→ DATASET:
• • • • •

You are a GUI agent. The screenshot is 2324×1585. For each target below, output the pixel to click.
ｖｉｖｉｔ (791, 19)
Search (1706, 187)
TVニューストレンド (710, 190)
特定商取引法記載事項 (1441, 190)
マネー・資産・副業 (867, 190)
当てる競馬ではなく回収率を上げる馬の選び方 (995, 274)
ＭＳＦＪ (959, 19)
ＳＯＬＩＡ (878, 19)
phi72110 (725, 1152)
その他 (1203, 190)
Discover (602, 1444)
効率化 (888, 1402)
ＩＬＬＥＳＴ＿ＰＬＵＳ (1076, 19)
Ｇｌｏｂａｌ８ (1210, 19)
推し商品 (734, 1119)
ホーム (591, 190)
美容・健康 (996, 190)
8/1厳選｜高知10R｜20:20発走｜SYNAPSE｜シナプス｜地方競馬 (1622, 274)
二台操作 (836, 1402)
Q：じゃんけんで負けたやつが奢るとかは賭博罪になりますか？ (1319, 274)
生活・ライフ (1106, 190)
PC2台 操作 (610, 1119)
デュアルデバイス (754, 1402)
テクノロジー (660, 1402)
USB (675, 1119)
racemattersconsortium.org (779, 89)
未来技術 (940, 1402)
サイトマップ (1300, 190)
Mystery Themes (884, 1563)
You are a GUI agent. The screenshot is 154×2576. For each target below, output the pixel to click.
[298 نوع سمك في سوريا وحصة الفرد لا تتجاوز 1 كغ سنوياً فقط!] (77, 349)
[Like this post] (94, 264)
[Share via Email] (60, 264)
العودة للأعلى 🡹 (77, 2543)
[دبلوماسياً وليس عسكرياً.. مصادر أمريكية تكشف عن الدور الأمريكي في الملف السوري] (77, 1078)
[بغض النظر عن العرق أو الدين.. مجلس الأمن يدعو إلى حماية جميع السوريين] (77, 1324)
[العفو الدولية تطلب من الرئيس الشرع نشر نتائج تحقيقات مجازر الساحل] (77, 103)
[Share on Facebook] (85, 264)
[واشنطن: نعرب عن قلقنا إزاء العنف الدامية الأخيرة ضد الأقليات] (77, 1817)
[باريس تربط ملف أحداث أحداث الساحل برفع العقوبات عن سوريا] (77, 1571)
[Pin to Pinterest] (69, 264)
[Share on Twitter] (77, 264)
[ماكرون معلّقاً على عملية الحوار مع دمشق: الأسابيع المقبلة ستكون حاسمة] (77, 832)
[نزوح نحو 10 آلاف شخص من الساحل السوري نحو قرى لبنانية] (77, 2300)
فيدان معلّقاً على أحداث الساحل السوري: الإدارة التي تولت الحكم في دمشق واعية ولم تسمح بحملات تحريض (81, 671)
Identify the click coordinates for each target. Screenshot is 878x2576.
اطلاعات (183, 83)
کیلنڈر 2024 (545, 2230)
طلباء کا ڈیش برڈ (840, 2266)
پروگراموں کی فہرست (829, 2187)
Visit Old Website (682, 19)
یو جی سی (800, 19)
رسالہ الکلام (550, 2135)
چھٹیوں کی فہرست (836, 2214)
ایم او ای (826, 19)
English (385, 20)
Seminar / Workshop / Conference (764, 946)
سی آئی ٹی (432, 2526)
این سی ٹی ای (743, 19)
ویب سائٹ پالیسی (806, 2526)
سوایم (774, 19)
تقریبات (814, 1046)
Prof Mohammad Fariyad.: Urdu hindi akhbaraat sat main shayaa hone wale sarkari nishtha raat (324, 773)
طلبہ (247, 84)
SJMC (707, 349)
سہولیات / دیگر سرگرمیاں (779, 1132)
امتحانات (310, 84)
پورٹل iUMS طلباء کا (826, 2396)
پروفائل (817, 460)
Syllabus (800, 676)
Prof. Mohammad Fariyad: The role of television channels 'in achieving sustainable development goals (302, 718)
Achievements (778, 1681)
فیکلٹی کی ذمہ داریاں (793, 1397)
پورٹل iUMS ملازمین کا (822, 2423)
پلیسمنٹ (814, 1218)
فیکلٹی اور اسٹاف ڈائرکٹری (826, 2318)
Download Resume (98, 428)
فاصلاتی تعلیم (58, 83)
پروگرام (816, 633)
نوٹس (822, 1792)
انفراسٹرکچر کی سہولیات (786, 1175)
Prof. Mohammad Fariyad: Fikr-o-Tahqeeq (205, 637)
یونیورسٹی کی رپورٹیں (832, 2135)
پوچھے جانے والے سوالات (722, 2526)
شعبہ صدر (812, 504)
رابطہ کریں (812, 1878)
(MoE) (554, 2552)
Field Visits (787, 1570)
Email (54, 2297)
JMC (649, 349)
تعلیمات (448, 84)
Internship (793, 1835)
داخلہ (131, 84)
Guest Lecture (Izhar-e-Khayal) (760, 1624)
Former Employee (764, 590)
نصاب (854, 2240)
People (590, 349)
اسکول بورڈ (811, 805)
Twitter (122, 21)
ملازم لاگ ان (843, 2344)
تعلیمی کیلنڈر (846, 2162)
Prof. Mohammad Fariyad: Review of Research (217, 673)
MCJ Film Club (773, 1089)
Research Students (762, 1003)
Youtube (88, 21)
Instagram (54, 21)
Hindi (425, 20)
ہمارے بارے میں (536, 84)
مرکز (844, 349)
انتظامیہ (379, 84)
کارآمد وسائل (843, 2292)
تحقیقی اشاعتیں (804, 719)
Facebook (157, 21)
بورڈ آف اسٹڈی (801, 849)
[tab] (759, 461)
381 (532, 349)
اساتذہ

• • • • •

→ TASK DIRECTIONS:
In full and without alteration, return the listing above.

→ TASK ANSWER:
You are a GUI agent. The screenshot is 2324×1585. For each target below, output the pixel to click.
ｖｉｖｉｔ (791, 19)
Search (1706, 187)
TVニューストレンド (710, 190)
特定商取引法記載事項 (1441, 190)
マネー・資産・副業 (867, 190)
当てる競馬ではなく回収率を上げる馬の選び方 (995, 274)
ＭＳＦＪ (959, 19)
ＳＯＬＩＡ (878, 19)
phi72110 (725, 1152)
その他 (1203, 190)
Discover (602, 1444)
効率化 (888, 1402)
ＩＬＬＥＳＴ＿ＰＬＵＳ (1076, 19)
Ｇｌｏｂａｌ８ (1210, 19)
推し商品 (734, 1119)
ホーム (591, 190)
美容・健康 (996, 190)
8/1厳選｜高知10R｜20:20発走｜SYNAPSE｜シナプス｜地方競馬 (1622, 274)
二台操作 (836, 1402)
Q：じゃんけんで負けたやつが奢るとかは賭博罪になりますか？ (1319, 274)
生活・ライフ (1106, 190)
PC2台 操作 (610, 1119)
デュアルデバイス (754, 1402)
テクノロジー (660, 1402)
USB (675, 1119)
racemattersconsortium.org (779, 89)
未来技術 (940, 1402)
サイトマップ (1300, 190)
Mystery Themes (884, 1563)
You are a GUI agent. The screenshot is 154×2576. For each target below, output the pixel to click.
[298 نوع سمك في سوريا وحصة الفرد لا تتجاوز 1 كغ سنوياً فقط!] (77, 349)
[Like this post] (94, 264)
[Share via Email] (60, 264)
العودة للأعلى 🡹 (77, 2543)
[دبلوماسياً وليس عسكرياً.. مصادر أمريكية تكشف عن الدور الأمريكي في الملف السوري] (77, 1078)
[بغض النظر عن العرق أو الدين.. مجلس الأمن يدعو إلى حماية جميع السوريين] (77, 1324)
[العفو الدولية تطلب من الرئيس الشرع نشر نتائج تحقيقات مجازر الساحل] (77, 103)
[Share on Facebook] (85, 264)
[واشنطن: نعرب عن قلقنا إزاء العنف الدامية الأخيرة ضد الأقليات] (77, 1817)
[باريس تربط ملف أحداث أحداث الساحل برفع العقوبات عن سوريا] (77, 1571)
[Pin to Pinterest] (69, 264)
[Share on Twitter] (77, 264)
[ماكرون معلّقاً على عملية الحوار مع دمشق: الأسابيع المقبلة ستكون حاسمة] (77, 832)
[نزوح نحو 10 آلاف شخص من الساحل السوري نحو قرى لبنانية] (77, 2300)
فيدان معلّقاً على أحداث الساحل السوري: الإدارة التي تولت الحكم في دمشق واعية ولم تسمح بحملات تحريض (81, 671)
Identify the click coordinates for each target. Screenshot is 878x2576.
اطلاعات (183, 83)
کیلنڈر 2024 (545, 2230)
طلباء کا ڈیش برڈ (840, 2266)
پروگراموں کی فہرست (829, 2187)
Visit Old Website (682, 19)
یو جی سی (800, 19)
رسالہ الکلام (550, 2135)
چھٹیوں کی فہرست (836, 2214)
ایم او ای (826, 19)
English (385, 20)
Seminar / Workshop / Conference (764, 946)
سی آئی ٹی (432, 2526)
این سی ٹی ای (743, 19)
ویب سائٹ پالیسی (806, 2526)
سوایم (774, 19)
تقریبات (814, 1046)
Prof Mohammad Fariyad.: Urdu hindi akhbaraat sat main shayaa hone wale sarkari nishtha raat (324, 773)
طلبہ (247, 84)
SJMC (707, 349)
سہولیات / دیگر سرگرمیاں (779, 1132)
امتحانات (310, 84)
پورٹل iUMS طلباء کا (826, 2396)
پروفائل (817, 460)
Syllabus (800, 676)
Prof. Mohammad Fariyad: The role of television channels 'in achieving sustainable development goals (302, 718)
Achievements (778, 1681)
فیکلٹی کی ذمہ داریاں (793, 1397)
پورٹل iUMS ملازمین کا (822, 2423)
پلیسمنٹ (814, 1218)
فیکلٹی اور اسٹاف ڈائرکٹری (826, 2318)
Download Resume (98, 428)
فاصلاتی تعلیم (58, 83)
پروگرام (816, 633)
نوٹس (822, 1792)
انفراسٹرکچر کی سہولیات (786, 1175)
Prof. Mohammad Fariyad: Fikr-o-Tahqeeq (205, 637)
یونیورسٹی کی رپورٹیں (832, 2135)
پوچھے جانے والے سوالات (722, 2526)
شعبہ صدر (812, 504)
رابطہ کریں (812, 1878)
(MoE) (554, 2552)
Field Visits (787, 1570)
Email (54, 2297)
JMC (649, 349)
تعلیمات (448, 84)
Internship (793, 1835)
داخلہ (131, 84)
Guest Lecture (Izhar-e-Khayal) (760, 1624)
Former Employee (764, 590)
نصاب (854, 2240)
People (590, 349)
اسکول بورڈ (811, 805)
Twitter (122, 21)
ملازم لاگ ان (843, 2344)
تعلیمی کیلنڈر (846, 2162)
Prof. Mohammad Fariyad: Review of Research (217, 673)
MCJ Film Club (773, 1089)
Research Students (762, 1003)
Youtube (88, 21)
Instagram (54, 21)
Hindi (425, 20)
ہمارے بارے میں (536, 84)
مرکز (844, 349)
انتظامیہ (379, 84)
کارآمد وسائل (843, 2292)
تحقیقی اشاعتیں (804, 719)
Facebook (157, 21)
بورڈ آف اسٹڈی (801, 849)
[tab] (759, 461)
381 (532, 349)
اساتذہ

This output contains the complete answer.